• [WORK ITEM A]
In the piece on Alfred I. du Pont, what was his net worth in DuPont stock in 1927?
• [WORK ITEM B]
Carry the piece on Alfred I. du Pont forward from its last sentence.

• [EXCERPTED TEXT]
----

Monday, October 29, 2012

Alfred I. perhaps the greatest du Pont humanitarian

Delaware Attorney General Beau Biden has thrown down his gauntlet in the millions at stake between Delaware and Florida over the Nemours Foundation.
Alfred I could arguably be considered the most humanitarian of all the celebrated du Pont family members. The family and company changed our tiny state into a global commodity and international tourist destination..
Alfred ranks with founder, E I, who forever ingrained not only chemical knowledge but also social consciousness in the fibre of the company; P S invested $6 million of his own money to completely upend the racist based “Separate But Equal” education system of the '20's. Coleman du Pont, who with his own money constructed Rt 13, the first paved road coursing an entire state.
These three cousins bought the company from their uncles in 1902. The elders were about to sell to a competitor. Alfred was the only of the three who worked at Eleutherian Mills. He came up with the grand idea to save the company and keep it here.
Without A.I's daring plan for purchase, today there would be no Nemours Foundation, no Longwood Gardens, no Winterthur, no X Station, no Wilmington once pegged as “The Chemical Capital of the World”, no Nemours Mansion, no Mt. Cuba, no Hagley, no Howard High, no Tower Hill School...the list goes on.
Think Frank Capra's “It's A Wonderful Life”.with an adverse outcome.

In 1927 A.I.'s net worth in DuPont stock was valued at $70 million. That did not include the value of the undeveloped northern Florida land he would acquire totaling 320,000 acres costing $1.6 million (a princely $5.00 an acre) and the seven banks he established there during that time.
Alfred, like E.I, had social consciousness. His enlightened values centered on on the elderly retirees who had no lifeline to exist beyond others. He was a social legislator before his time.

----

• [GIVEN INFORMATION]
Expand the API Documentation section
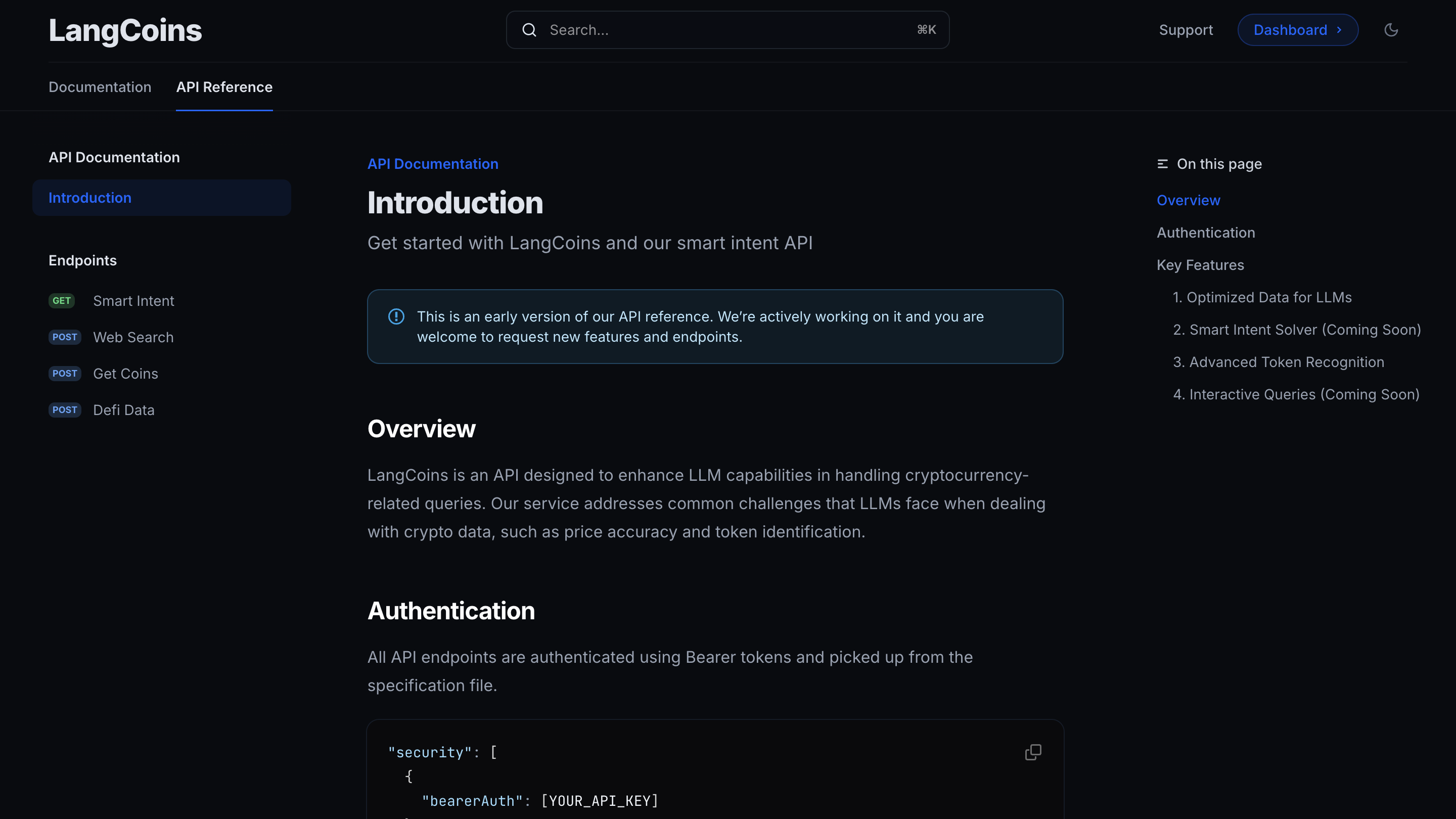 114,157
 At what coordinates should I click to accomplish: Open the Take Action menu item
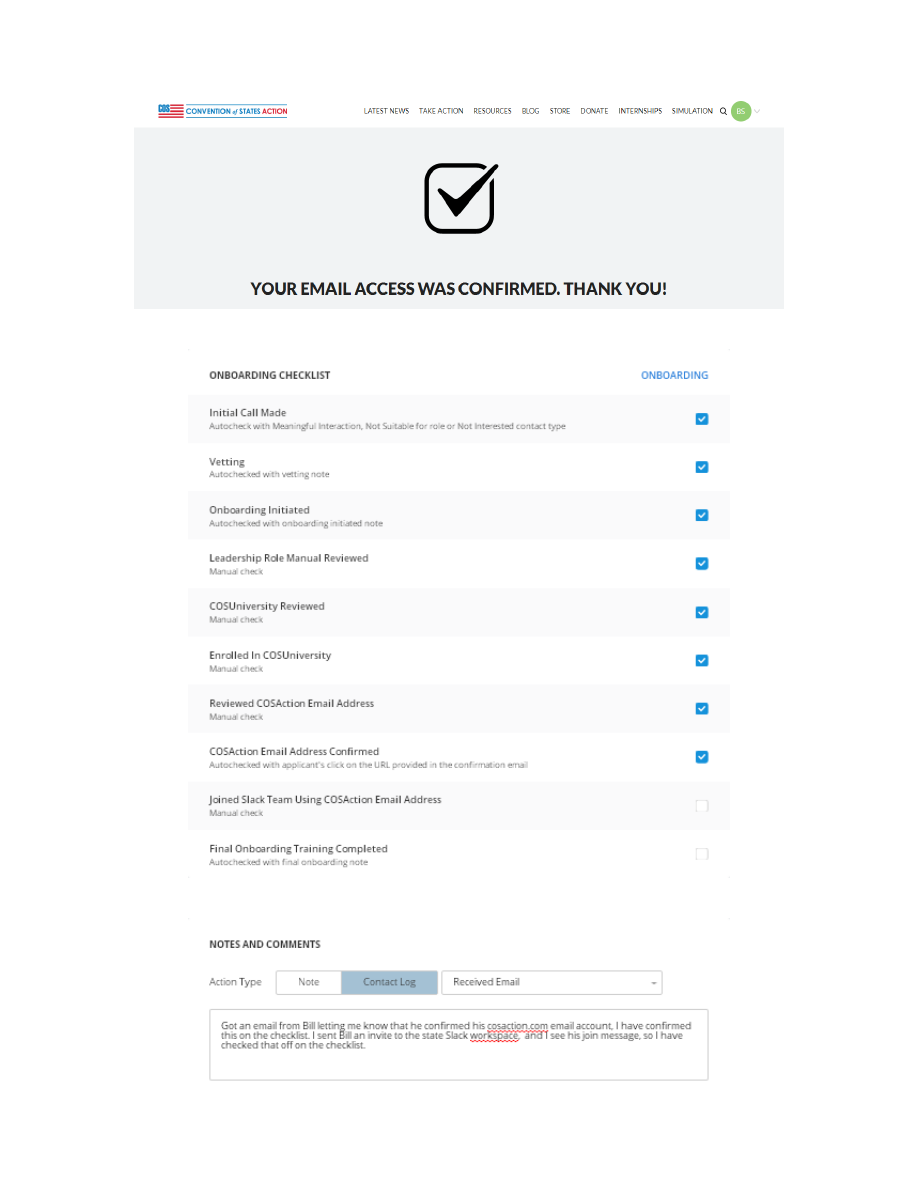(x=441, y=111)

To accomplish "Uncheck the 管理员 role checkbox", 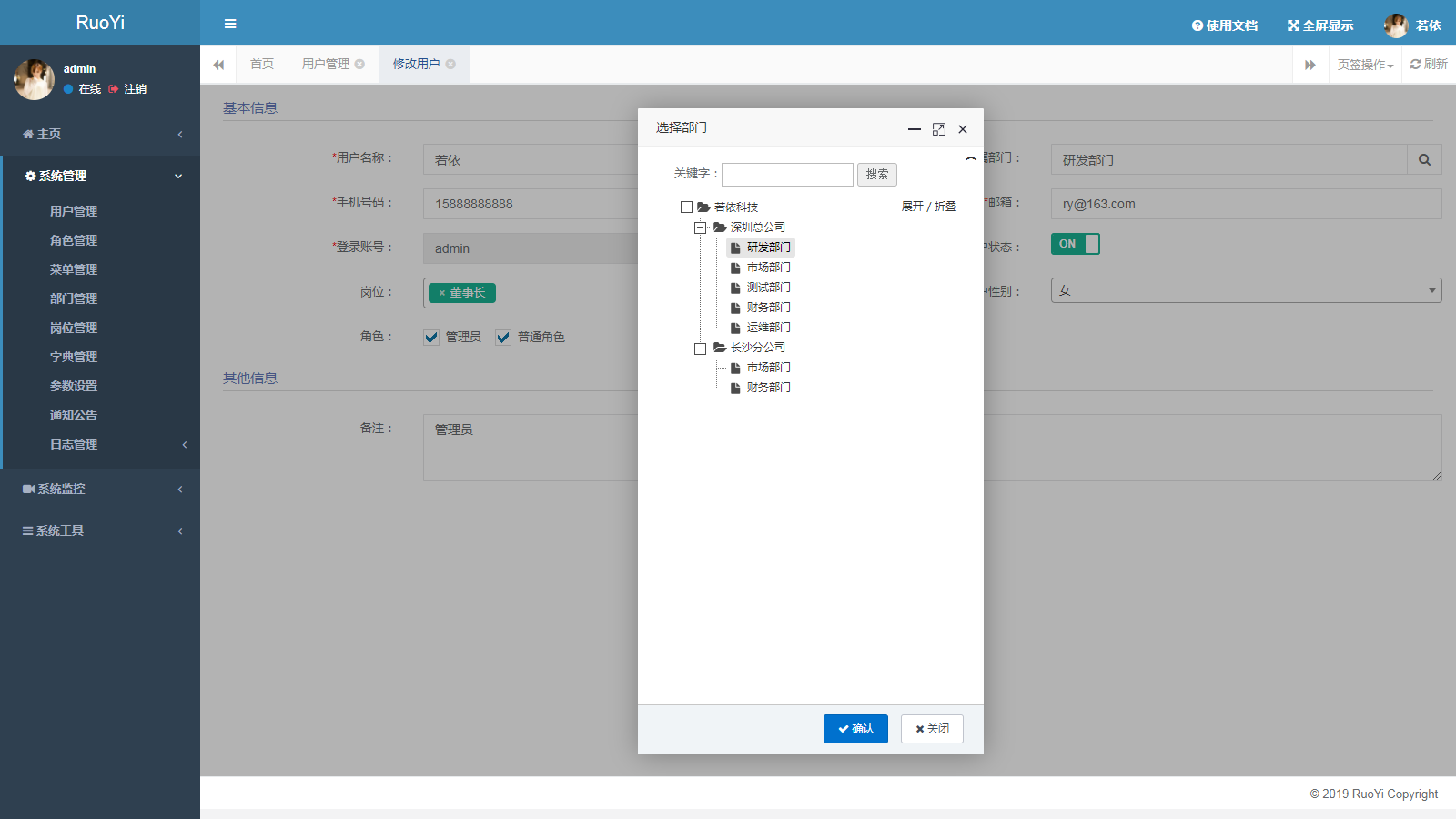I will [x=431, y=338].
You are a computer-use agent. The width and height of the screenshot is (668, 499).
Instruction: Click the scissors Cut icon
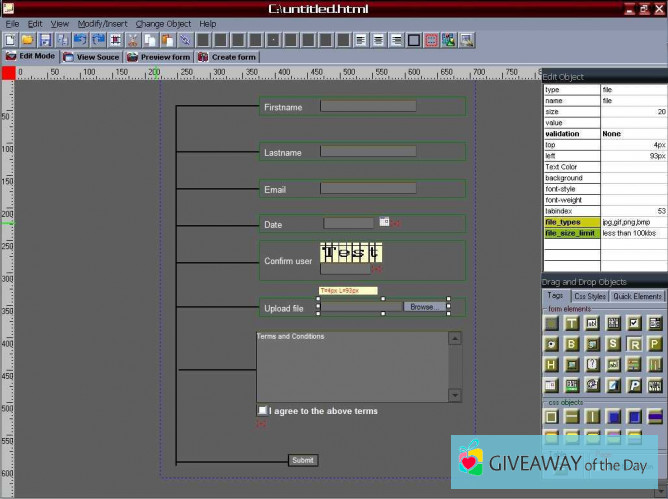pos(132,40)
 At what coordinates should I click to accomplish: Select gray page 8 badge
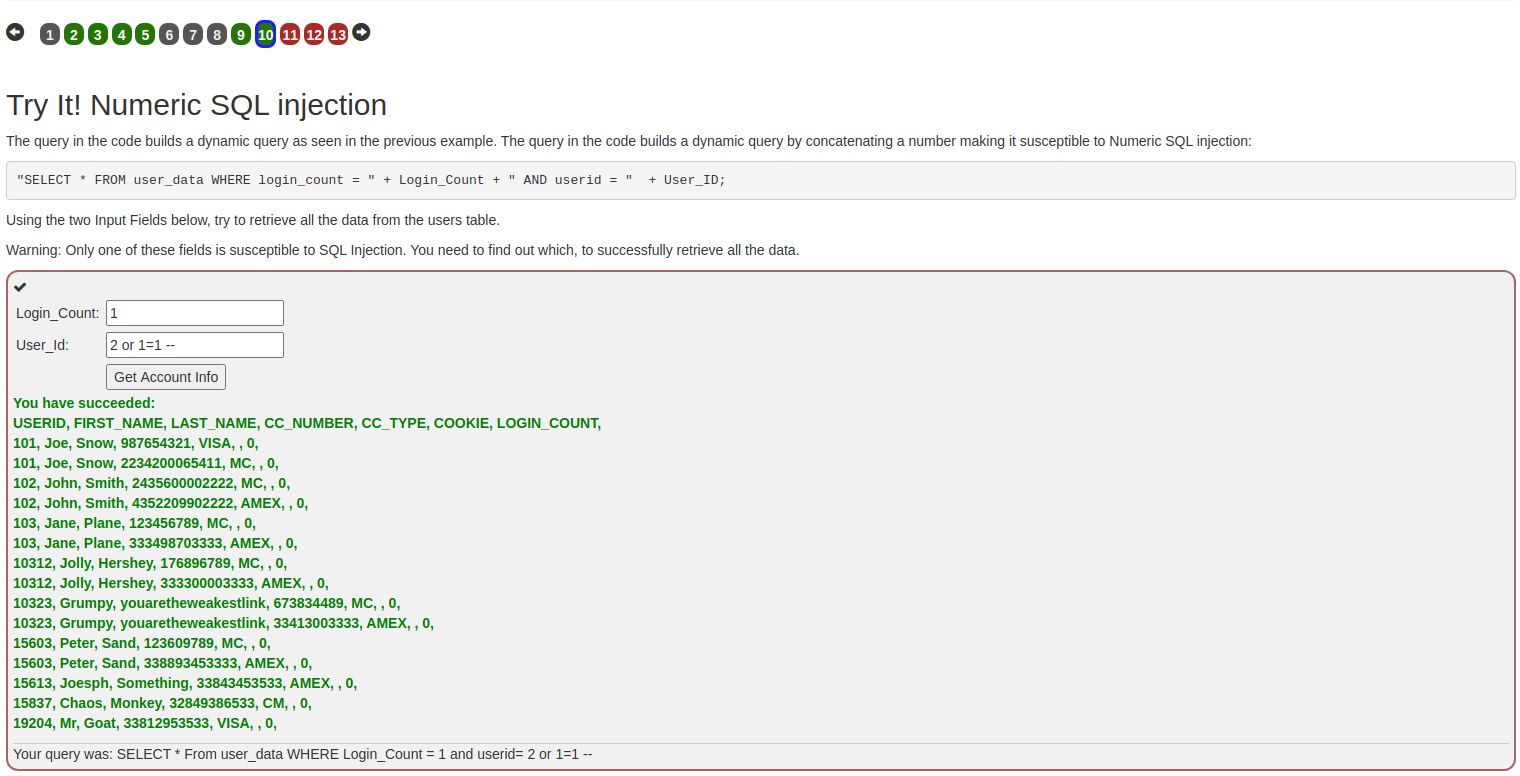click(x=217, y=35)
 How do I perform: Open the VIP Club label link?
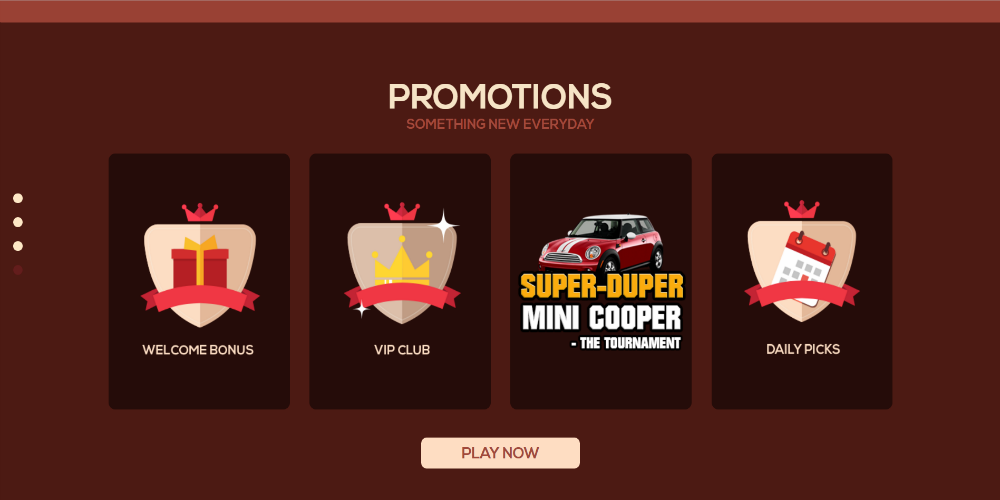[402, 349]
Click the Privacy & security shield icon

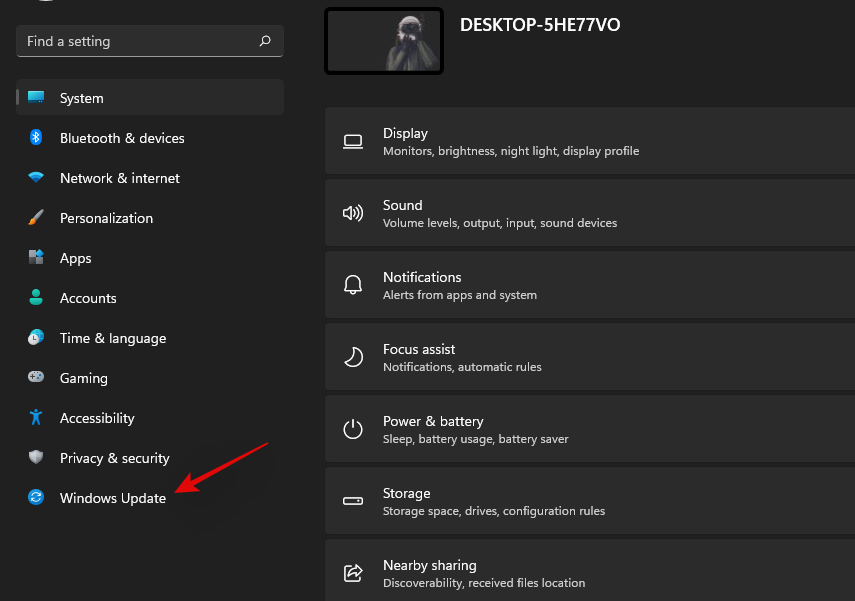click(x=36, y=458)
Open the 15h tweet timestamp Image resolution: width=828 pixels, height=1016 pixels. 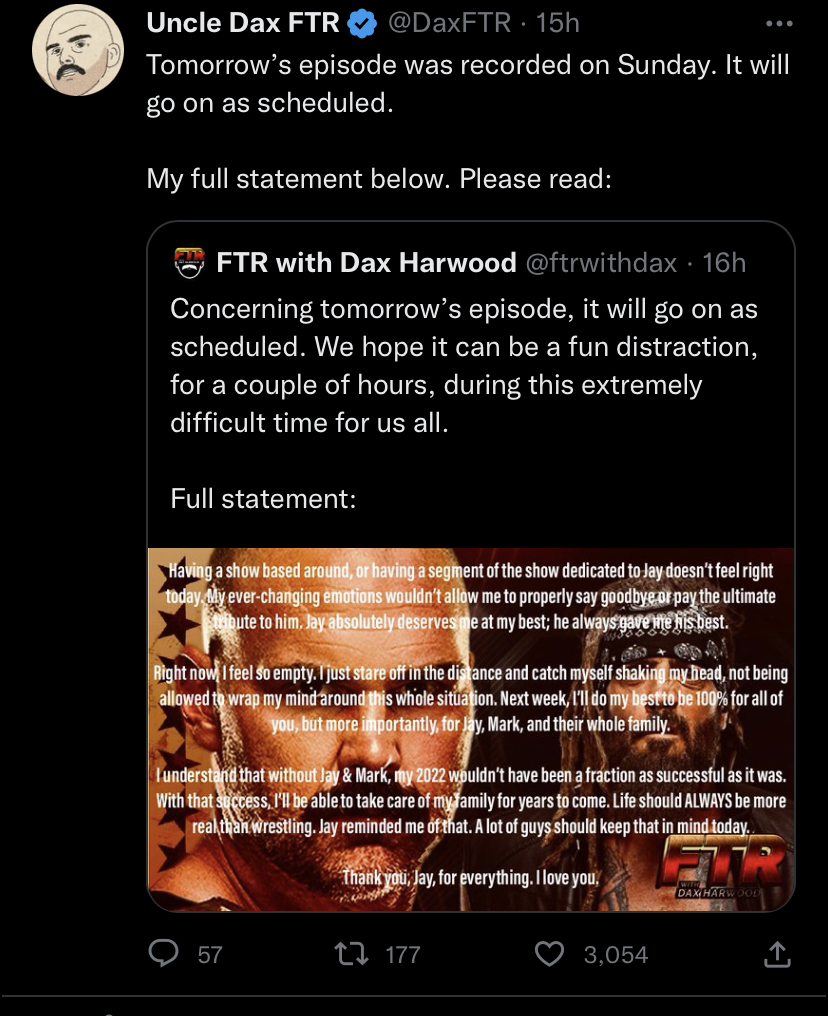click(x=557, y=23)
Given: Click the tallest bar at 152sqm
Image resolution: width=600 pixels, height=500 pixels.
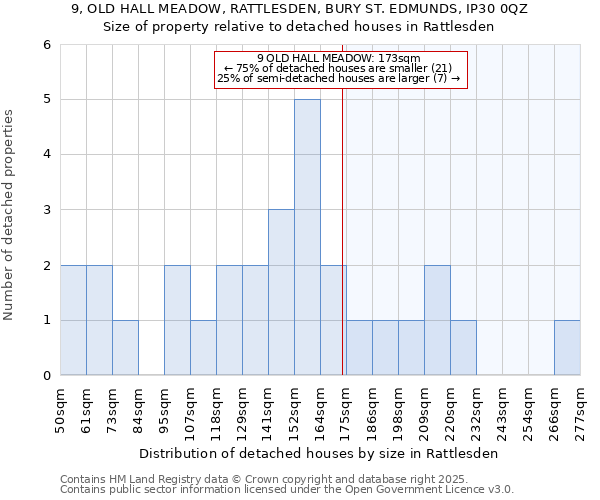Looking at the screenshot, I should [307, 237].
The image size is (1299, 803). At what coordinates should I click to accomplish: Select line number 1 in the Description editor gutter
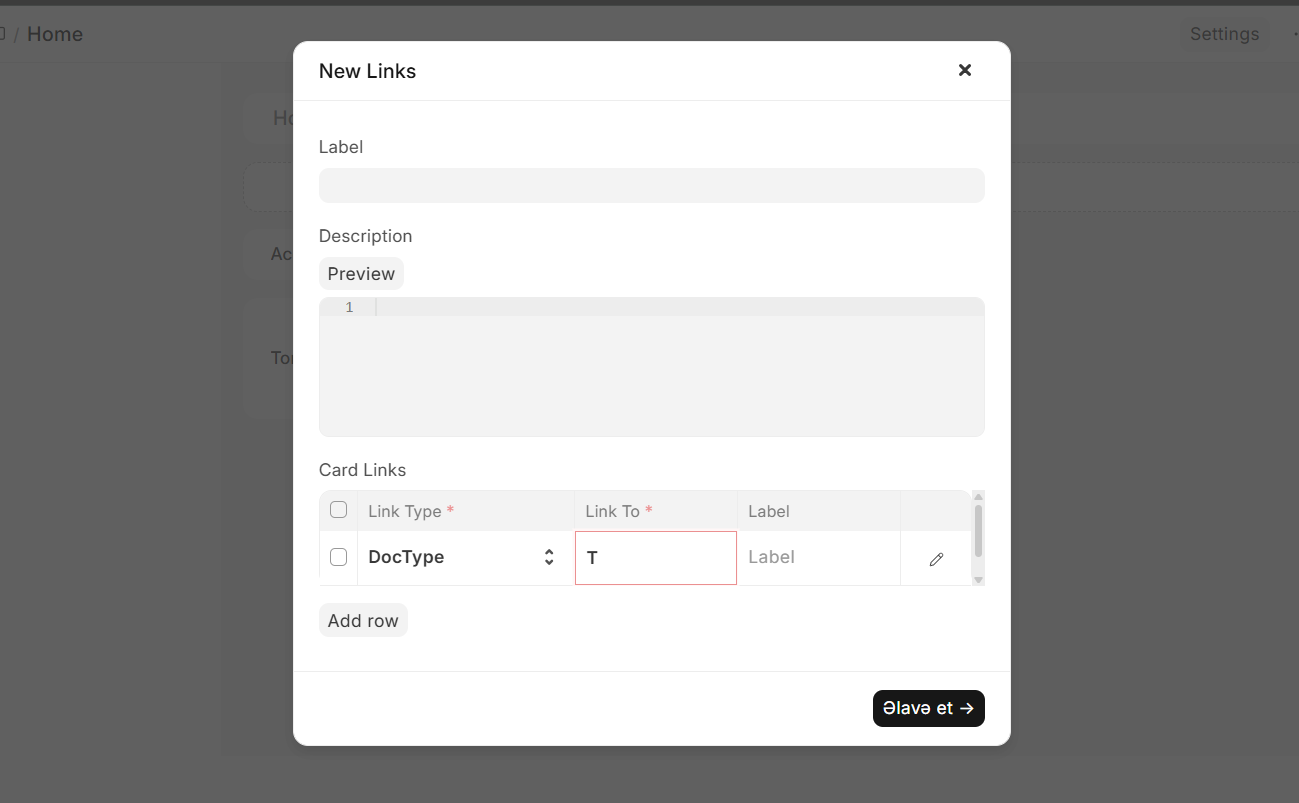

----

• [ANSWER A]
$70 million

• [ANSWER B]
In 1929, 40% of Delawareans over 65 were dependent upon others. That year A.I had introduced before the state legislature a bill to provide pensions. This was the very first legislation in the country that provided for blanket pensions to those of the certain age. He declared in the prologue of the bill, “ simple human justice decrees that society preserve independence and self respect of the elderly.”
He didn't have to do this. He could have sat back with his millions. But he - as the eldest son of the eldest son of the eldest son of the founder - practiced words spoken from 1802: 'For every privilege, there is inseparably bound a duty'
The bill did not pass. The legislature would not convene for another two years but du Pont was optimistic of its passage going forward. It was not in his character to fiddle over incidentals.
Alfred collected names of all those who qualified for his proposed pension plan. For the next two years, he paid out of his own pocket $200,000.00 per year to these Delawareans... anonymously.
A few years later A.I fully subscribed to the aspirations of FDR's New Deal, pointing out he had been advocating these issues for years. He believed in the reapportionment of wealth in the country, giving more to the needy and less to the rich.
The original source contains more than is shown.